Start of Block
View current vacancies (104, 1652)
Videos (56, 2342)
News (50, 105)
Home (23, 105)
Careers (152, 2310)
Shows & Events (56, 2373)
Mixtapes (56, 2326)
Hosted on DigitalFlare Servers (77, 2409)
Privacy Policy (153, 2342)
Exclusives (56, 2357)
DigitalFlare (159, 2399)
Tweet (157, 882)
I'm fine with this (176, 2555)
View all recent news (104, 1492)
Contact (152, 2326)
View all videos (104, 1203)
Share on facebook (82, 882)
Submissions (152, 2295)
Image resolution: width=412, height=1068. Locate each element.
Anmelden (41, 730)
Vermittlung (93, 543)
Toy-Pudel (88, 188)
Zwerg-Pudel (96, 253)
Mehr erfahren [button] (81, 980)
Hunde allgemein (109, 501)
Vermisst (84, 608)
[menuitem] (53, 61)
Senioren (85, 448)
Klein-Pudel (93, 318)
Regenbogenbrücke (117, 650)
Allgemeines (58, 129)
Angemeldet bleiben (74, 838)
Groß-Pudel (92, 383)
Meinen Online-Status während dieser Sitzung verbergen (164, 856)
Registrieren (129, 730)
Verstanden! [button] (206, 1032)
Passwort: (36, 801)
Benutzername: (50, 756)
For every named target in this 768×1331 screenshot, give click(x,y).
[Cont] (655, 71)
End of Block
Start of Block
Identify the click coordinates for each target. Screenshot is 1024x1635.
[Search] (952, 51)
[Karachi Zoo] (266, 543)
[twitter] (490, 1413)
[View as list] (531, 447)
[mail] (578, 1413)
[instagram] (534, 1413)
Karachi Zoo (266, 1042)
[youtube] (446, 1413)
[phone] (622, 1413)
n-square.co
End of Block
Start of Block
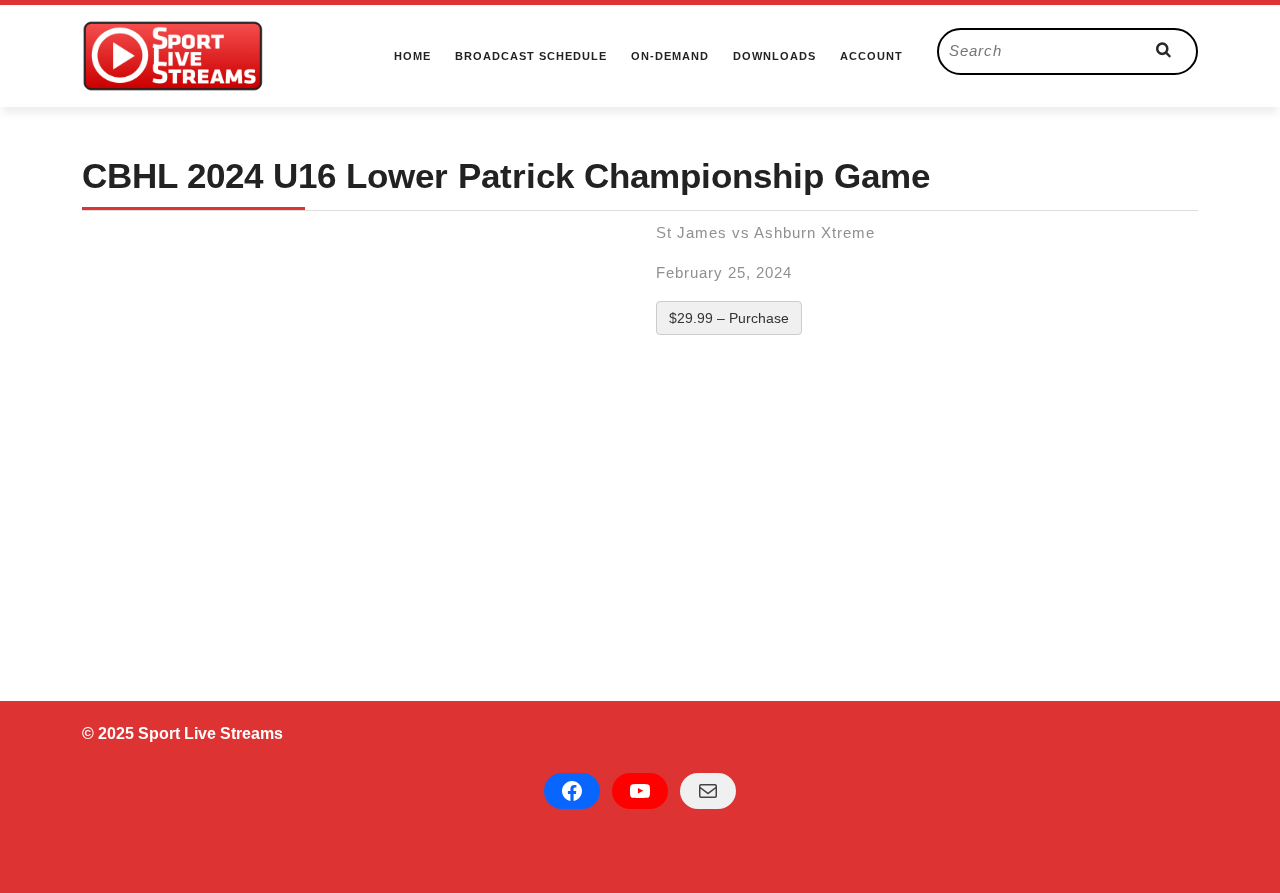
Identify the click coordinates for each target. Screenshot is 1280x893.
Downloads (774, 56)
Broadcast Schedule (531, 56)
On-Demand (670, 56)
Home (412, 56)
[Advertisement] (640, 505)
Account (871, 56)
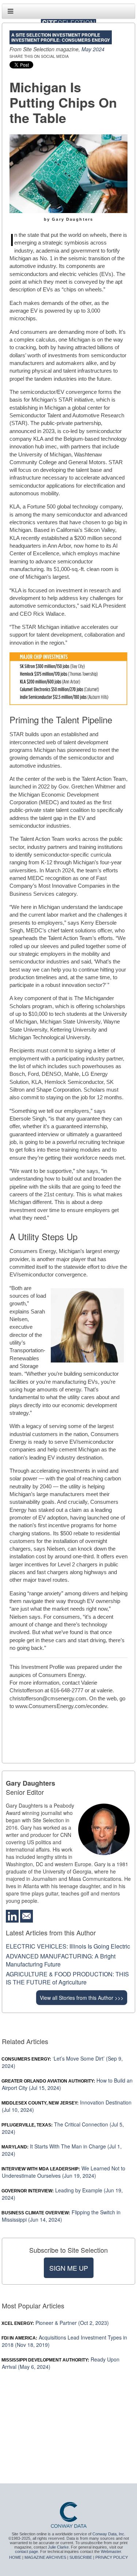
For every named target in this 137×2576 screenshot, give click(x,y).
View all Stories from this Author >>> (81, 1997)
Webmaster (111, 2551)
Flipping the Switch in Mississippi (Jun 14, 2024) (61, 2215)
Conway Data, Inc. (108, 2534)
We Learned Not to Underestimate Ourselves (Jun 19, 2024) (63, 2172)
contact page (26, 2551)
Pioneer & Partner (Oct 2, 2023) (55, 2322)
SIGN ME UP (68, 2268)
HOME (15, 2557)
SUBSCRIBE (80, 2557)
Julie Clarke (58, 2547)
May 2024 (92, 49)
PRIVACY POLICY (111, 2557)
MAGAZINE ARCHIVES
End of Block
* What is being asked:
Word for word, restate the lines of the listing above starting at the line with "Screenshot is 1024x1635." and ending at the line with "n-square.co", and nothing outside them.

* Answer box:
Identify the click coordinates for each target. Screenshot is 1024x1635.
[Search] (952, 51)
[Karachi Zoo] (266, 543)
[twitter] (490, 1413)
[View as list] (531, 447)
[mail] (578, 1413)
[instagram] (534, 1413)
Karachi Zoo (266, 1042)
[youtube] (446, 1413)
[phone] (622, 1413)
n-square.co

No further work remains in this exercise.